**Dataset excerpts**
■ ■ ■

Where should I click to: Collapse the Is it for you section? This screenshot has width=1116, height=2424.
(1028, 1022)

■ ■ ■

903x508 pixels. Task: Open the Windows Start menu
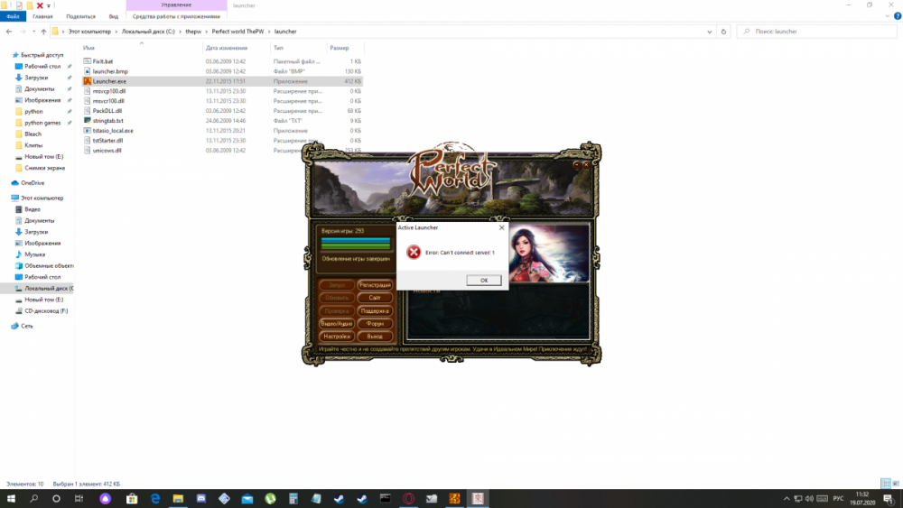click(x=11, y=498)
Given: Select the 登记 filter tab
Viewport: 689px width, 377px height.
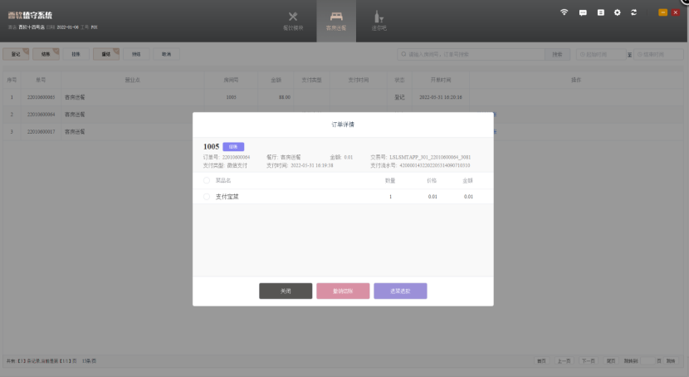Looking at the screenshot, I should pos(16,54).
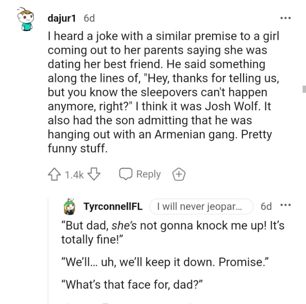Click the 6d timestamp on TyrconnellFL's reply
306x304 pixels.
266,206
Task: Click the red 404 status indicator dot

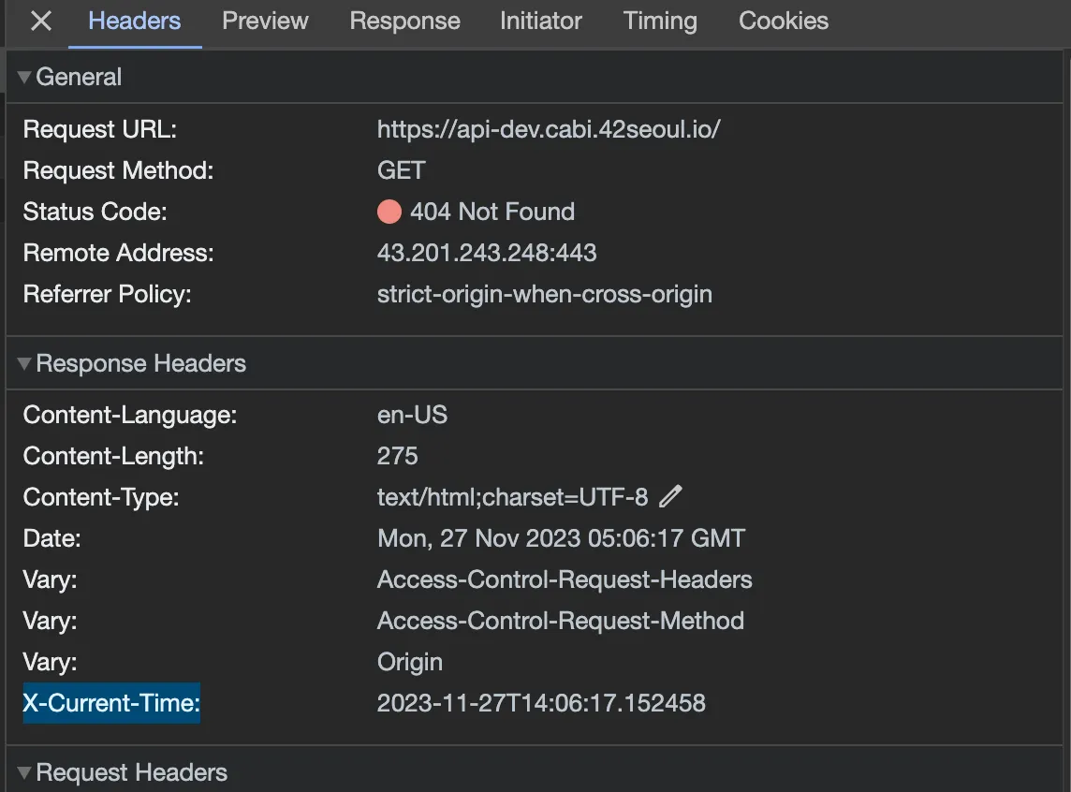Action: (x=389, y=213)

■ ■ ■

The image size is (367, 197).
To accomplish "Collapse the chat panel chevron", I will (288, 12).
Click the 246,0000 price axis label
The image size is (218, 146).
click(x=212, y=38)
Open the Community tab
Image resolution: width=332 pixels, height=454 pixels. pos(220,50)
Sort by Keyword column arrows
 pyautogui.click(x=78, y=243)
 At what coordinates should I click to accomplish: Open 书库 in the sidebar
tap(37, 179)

■ ■ ■

**Task instructions**
Return the stretch of records above from the line containing "Where should I" through the line containing "(1028, 1022)", reproducing each line without any change.

**Exercise result**
Where should I click to: Collapse the Is it for you section? This screenshot has width=1116, height=2424.
(1028, 1022)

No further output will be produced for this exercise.